▶ **Aim of the exercise**
Copy the vertigo text below word for word, in full.

▶ **Text**
In 1958, James Stewart starred in the Alfred Hitchcock film Vertigo and from then on Americans have had the wrong idea about the disorder after which the movie was named. Stewart’s character did not, in fact, suffer from any form of vertigo, but instead a profound fear of heights.
True vertigo accounts for about 5 percent of dizzy spells suffered by patients each year. If you are suffering from moments of dizziness you may be referred to an audiologist for testing because vertigo is often caused by problems with the inner ear. The following is a breakdown of the possible causes, symptoms, and treatments associated with this sometimes debilitating condition.
Vertigo has been placed into two main categories of causes referred to as central and peripheral. Peripheral vertigo is a problem with inner ear while central vertigo causes arise in the brain or spinal cord. Patients are usually sent to an audiologist for a hearing test if one of the following peripheral causes is suspected to be responsible for their dizziness.
Benign paroxysmal positional vertigo (BPPV) is the most common reason for dizzy spells. It is believed to be caused by a mechanical malfunction of the inner ear which occurs when loose calcium carbonate debris has broken off and causes a sensation of movement. Next, Ménière’s disease is a chronic condition that usually affects only one ear with symptoms beginning between 20 and 50 years of age. It can increase the amount of fluid present and lead to feelings of pressure or fullness inside the inner ear. Finally, labyrinthitis is a viral infection of the inner ear that causes inflammation in the inner ear around nerves that help the body sense balance.
The symptoms associated with vertigo will depend on its underlying cause. Patients usually seek treatment because they have moments in which they feel as if they are spinning, tilting, swaying, or being pulled in one direction. They may also experience and often complain of abnormal or jerking eye movements, headaches, or sweating.

▶ **Given data**
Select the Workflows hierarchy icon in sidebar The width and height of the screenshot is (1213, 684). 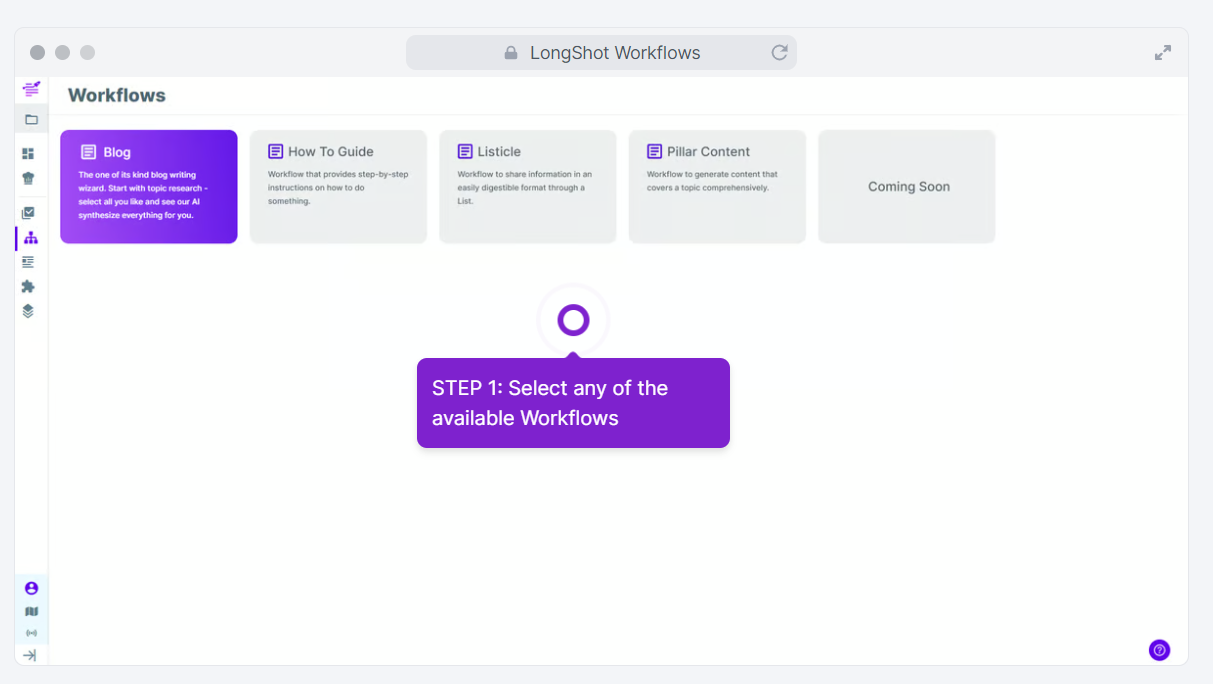pos(31,238)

▶ **Completed exercise**
In 1958, James Stewart starred in the Alfred Hitchcock film Vertigo and from then on Americans have had the wrong idea about the disorder after which the movie was named. Stewart’s character did not, in fact, suffer from any form of vertigo, but instead a profound fear of heights.
True vertigo accounts for about 5 percent of dizzy spells suffered by patients each year. If you are suffering from moments of dizziness you may be referred to an audiologist for testing because vertigo is often caused by problems with the inner ear. The following is a breakdown of the possible causes, symptoms, and treatments associated with this sometimes debilitating condition.
Vertigo has been placed into two main categories of causes referred to as central and peripheral. Peripheral vertigo is a problem with inner ear while central vertigo causes arise in the brain or spinal cord. Patients are usually sent to an audiologist for a hearing test if one of the following peripheral causes is suspected to be responsible for their dizziness.
Benign paroxysmal positional vertigo (BPPV) is the most common reason for dizzy spells. It is believed to be caused by a mechanical malfunction of the inner ear which occurs when loose calcium carbonate debris has broken off and causes a sensation of movement. Next, Ménière’s disease is a chronic condition that usually affects only one ear with symptoms beginning between 20 and 50 years of age. It can increase the amount of fluid present and lead to feelings of pressure or fullness inside the inner ear. Finally, labyrinthitis is a viral infection of the inner ear that causes inflammation in the inner ear around nerves that help the body sense balance.
The symptoms associated with vertigo will depend on its underlying cause. Patients usually seek treatment because they have moments in which they feel as if they are spinning, tilting, swaying, or being pulled in one direction. They may also experience and often complain of abnormal or jerking eye movements, headaches, or sweating.